Application Permissions¶
When an application is distributed as a flatpak it needs permission to access certain features on the phone, such as using the network, or reading and writing the user’s files. This is done by requesting permissions in the Flatpak manifest file.
The permissions required by an application are included in the finish-args
entry of its manifest. The following example shows the first part of a manifest
for an application that uses the display and maintains user-specific settings:
{
"app-id": "com.example.some_example",
"runtime": "org.gnome.Platform",
"runtime-version": "45",
"sdk": "org.gnome.Sdk",
"command": "my-program",
"finish-args": [
"--socket=wayland",
"--filesystem=~/.config/dconf:ro",
"--talk-name=ca.desrt.dconf",
"--env=DCONF_USER_CONFIG_DIR=.config/dconf"
],
Some tasks can be performed without the need to request permissions. For example, each application can store and retrieve user data in its own private area. This mechanism for storing persistent data is described in the section about User Data.

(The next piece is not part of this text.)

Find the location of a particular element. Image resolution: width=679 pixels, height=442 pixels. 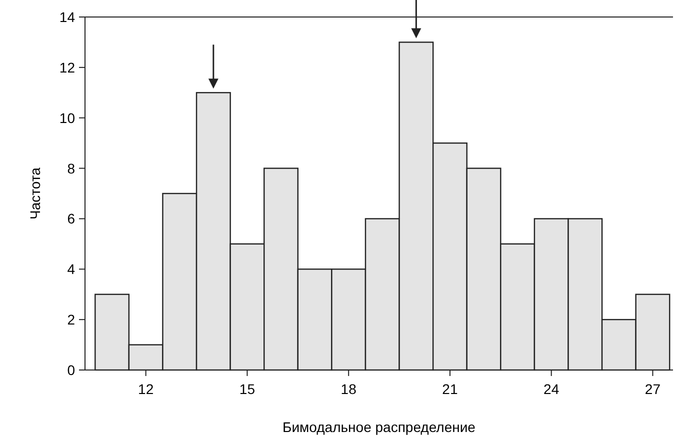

Permissions for Common Features¶
The table below shows the permissions that correspond to some common features used by applications.
| Feature | Flatpak Permissions |
|---|---|
| Display a graphical user interface | --socket=wayland |
| Access the Internet using sockets | --share=network |
| Access Bluetooth devices | --allow=bluetooth |
| Read and write user’s documents | --xdg-documents |
| Read and write user’s downloads | --xdg-download |
| Read and write user’s music | --xdg-music |
| Read and write user’s pictures | --xdg-pictures |
| Read and write user’s videos | --xdg-videos |
A more detailed description of permissions is given in the Sandbox Permissions section of the Flatpak documentation, which also contains a more extensive list.